İkincisi ilkokula başladığımda gördüğüm okul koridorlarına asılmış olan Yeşil Ay posterleriydi. Okumayı söker sökmez bu posterleri merakla okumaya Ve ne demek istediklerini anlamaya çalışmıştım. Alkol Ve sigaranın zararları üzerine bir dizi posterdi bunlar. Tenefüslerimi bu posterleri ziyaret ederek geçirdiğim çok olmuştur. Bu iki maddesinin ne kadar zararlı olduğu üzerine bir kaç çivi daha çakılmıştı kafama.


Üçüncü unutamadığım hatıra da babamın bir kaç gece eve geç gelip kusmasıydı. Arkadaşları ile yemeğe gidip, biraz rakı içtiği zamanlardı bunlar. Muhtemelen o da arkadaş baskısına yenik düşmüştü. Hiç unutmadığım annemin ona söylediği idi; "madem sana yaramaz, niye içersin bu boku?!" Hımm, demek herkese yaramıyor. Bir çivi daha çaktık.

Yine bir çocuk olarak yakın bir akrabamızın alkolik kocasından dolayı çoluk çocuk başkalarının yardımına muhtaç yaşaması ve anlatırken ağlamalarına Ve daha sonra gördüğüm yıkılmış ailelere girmeyeceğim bile.

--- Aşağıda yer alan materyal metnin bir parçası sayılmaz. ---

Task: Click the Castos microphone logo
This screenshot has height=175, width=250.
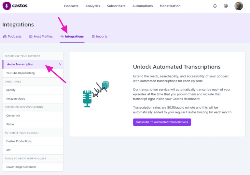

İngiltere'de yıllardır bir alkol mücadelesi var. Özellikle kadınlardaki içme oranı yıllardır alarm zilleri çaldırıyor ve alkol tüketimini azaltmak için ciddi çalışmalar yapılıyor. Bir zamanlar bizim kahvehaneler gibi her köşebaşında bulunan Publar haftada 27 adet gibi bir hızla kapanıyorlar. Bir kaç yıl önce kapanma hızı daha yüksekti. Çoğu kapanınca rakam da düştü. Peki yerlerine ne geldi?! Kafeler!! Devletin 20 yıl kadar önce başlattığı "halka alkolsüz bir alışkanlık kazandırma çabası" bugün mantar gibi üreyen kafelerle sonuç verdi. Ancak hala alkolün sağlık sistemi ve güvenlik birimleri üzerindeki negatif etkisi üzerinde durulup, daha nasıl tüketimi azaltılabilir ona bakılıyor.

Peki bizimkiler ne yapıyorlar?! Alkol almayı modernlik ölçüsü, dindarlık karşıtı olarak kullanıyorlar. Yine burada bunu bu amaçla yapmayanları, aileden böyle bir kültürle gelenleri ayırıyorum.

"Aaa içmiyor musun?!! Niye?! Çok mu dindarsın?!" Bir de hafif sırıtan ve aşağılamaya çalışan bir yüz ifadesi eşlik eder buna. Sanki dindar olup da içen YÖK gibi din sokuşturulur araya bir aşağılama ifadesi olarak çünkü alkolü red ederek bir güç gösterisinde bulunmuşsunuzdur ve karşınızdaki zayıf biri ise buna sizi ezmeye çalışarak karşılık verir. Eşimin ailesi bende kalırken ziyaretlerine gelen bir arkadaş ben çay ikram edince kızmıştı. "Kızım versene adamlara şarap veya bira. Nedir böyle çay filan?!" Tabii hiç düşünemiyor onların belki de içmek istemediğini ve çayı daha çok sevdiklerini. Direkt beni geleneksellikle suçlamaya girişiyor. Ben bilmiyorum ya, o öğretecek medeniyeti.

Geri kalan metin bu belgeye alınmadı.